I have a secret to tell you, one that might shake up everything you think you know. We did not invent good food. The concept of interesting flavors and combinations of ingredients did not appear full blown with our generation, or the one before us.

We have become so accustomed to "the next great thing", so enamored of trends, that we overlook cuisines that have stayed the same for hundreds of years. Often they are the products of hardship and necessity, but they've survived – and this is a pretty radical notion – because they are good.

Shame on those monolithic tourist-trap facades claiming to be restaurants, with blazing microwaves and lowered opinions of their guests, able to provide neither the steak nor the sizzle. I would challenge any nouveau-cuisine kitchen Wunderkind who slaps a truffle on a shrimp and calls it "fusion" to dine at Chef Henry's Café and say afterwards that they can prepare a more satisfying dinner.

The Café itself is unpretentious, harbored in a strip mall just past the point where you figure you must have passed it, there's nothing out here, when there it is next to the 7-11. A storefront establishment, the simple decor done up in sherbet colors of salmon and green does nothing to distract from the quality of the food. This is Henrich Brestowski's other place, a scant 2-1/2 miles down Howell Branch Road from the Tip-Top Bistro, where he updates classic European dishes with great results. Here Brestowksi barely swerves from tradition, making flour spaetzel dumplings by hand and slow-simmering split pea soup.

Hungarian and Bohemian specialties like golubky – cabbage rolls stuffed with beef and pork and served with sauerkraut – or veal bratwurst cooked in mustard sauce (both $9.95) are prepared faithfully to tradition. This is a restaurant that is proud of the food it makes; nobody would stew dark chicken meat for the chicken paprikash ($11.95) until it falls apart at the touch of a fork unless they truly wanted people to enjoy it. The Café focuses on schnitzel, either pork or veal pounded thin and quickly sautéed, by serving it several different ways. Depending on the accompaniment, cream or wine sauce, simply breaded or topped with cheese, the meat takes on totally different flavors (the dishes range from $10.95 to $13.95).

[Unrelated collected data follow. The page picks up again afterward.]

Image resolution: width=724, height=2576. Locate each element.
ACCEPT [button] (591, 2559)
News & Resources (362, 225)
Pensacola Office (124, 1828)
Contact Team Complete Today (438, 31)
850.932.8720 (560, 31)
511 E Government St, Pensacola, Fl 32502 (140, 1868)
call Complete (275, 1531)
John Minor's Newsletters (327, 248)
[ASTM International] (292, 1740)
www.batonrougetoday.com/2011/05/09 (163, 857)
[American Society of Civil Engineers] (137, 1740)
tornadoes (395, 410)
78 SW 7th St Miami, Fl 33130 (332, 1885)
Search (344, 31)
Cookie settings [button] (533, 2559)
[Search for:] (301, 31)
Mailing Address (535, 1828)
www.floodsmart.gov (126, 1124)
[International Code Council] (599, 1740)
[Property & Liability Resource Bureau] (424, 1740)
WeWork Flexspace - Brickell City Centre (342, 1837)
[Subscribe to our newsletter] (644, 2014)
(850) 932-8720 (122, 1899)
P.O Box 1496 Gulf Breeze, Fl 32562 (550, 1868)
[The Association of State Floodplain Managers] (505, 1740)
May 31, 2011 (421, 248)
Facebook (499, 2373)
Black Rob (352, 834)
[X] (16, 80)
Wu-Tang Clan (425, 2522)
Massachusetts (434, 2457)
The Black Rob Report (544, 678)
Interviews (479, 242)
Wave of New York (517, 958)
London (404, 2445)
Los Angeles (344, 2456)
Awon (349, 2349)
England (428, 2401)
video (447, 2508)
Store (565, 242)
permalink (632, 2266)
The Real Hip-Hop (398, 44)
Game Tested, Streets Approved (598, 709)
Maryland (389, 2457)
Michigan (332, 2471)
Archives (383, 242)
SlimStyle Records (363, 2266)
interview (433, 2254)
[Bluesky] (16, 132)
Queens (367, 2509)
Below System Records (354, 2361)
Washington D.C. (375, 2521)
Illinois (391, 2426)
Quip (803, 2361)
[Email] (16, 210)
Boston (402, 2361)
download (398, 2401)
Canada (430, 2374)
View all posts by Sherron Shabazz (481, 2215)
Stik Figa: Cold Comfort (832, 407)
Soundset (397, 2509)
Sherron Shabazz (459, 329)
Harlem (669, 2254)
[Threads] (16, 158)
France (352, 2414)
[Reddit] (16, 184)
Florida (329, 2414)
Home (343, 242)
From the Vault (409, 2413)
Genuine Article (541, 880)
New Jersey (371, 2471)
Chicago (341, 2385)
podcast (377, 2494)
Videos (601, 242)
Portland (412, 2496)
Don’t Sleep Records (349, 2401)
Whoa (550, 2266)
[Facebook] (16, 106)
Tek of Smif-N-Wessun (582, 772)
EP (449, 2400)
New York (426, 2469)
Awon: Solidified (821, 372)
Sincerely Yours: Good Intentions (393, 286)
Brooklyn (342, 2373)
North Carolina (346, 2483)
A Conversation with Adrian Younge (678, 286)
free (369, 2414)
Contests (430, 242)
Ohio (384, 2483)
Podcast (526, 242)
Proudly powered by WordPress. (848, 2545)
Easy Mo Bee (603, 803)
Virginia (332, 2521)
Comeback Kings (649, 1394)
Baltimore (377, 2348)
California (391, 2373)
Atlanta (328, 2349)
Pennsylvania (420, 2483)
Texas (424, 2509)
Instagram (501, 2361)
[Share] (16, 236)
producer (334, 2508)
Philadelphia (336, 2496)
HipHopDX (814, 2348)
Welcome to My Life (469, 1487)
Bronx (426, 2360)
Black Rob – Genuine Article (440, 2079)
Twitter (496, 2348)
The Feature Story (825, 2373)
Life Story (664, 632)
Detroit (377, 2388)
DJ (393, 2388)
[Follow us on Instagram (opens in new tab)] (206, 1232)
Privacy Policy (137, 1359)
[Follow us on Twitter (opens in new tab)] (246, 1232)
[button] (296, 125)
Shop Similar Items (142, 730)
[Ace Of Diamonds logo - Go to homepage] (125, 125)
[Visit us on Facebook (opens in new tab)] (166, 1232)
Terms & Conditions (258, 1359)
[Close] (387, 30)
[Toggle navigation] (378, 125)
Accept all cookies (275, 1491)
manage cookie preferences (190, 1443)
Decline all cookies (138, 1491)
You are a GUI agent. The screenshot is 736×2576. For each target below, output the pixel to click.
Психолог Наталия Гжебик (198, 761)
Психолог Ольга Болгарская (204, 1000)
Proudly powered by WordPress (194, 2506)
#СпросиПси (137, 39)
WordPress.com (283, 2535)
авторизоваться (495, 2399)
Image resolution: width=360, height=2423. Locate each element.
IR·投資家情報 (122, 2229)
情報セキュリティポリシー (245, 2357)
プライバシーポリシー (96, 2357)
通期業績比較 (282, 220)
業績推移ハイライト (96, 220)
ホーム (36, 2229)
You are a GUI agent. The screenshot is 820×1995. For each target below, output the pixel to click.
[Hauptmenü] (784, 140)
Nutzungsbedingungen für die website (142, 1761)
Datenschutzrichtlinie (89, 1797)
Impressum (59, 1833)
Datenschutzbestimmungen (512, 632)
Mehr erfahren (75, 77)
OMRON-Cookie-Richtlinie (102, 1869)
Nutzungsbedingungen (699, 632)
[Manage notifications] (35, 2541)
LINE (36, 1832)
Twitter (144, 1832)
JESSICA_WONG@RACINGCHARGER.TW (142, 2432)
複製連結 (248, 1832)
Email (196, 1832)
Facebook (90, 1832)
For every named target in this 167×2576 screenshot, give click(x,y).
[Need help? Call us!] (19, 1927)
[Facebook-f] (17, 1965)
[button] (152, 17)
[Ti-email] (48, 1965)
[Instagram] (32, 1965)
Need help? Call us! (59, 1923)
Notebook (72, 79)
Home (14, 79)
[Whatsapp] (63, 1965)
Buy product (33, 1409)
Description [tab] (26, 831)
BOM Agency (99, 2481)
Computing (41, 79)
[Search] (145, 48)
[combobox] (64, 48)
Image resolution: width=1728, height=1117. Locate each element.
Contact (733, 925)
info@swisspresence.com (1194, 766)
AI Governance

If you enjoy fine cooking, you will be pleased enormously by these dishes. If you have any Slavic blood deep in your heritage, this food will nourish your psyche like mothers milk. The tang of sour cream and the mellow taste of paprika will stir some genetic memory of evenings in Prague or Lubin, places you've barely heard of. Your great-grandmother's voice from the Vast Beyond will resonate in your brain and ask if Estera Brestowski's apple strudel is better than hers, and with regrets but deep satisfaction, you will have to answer yes.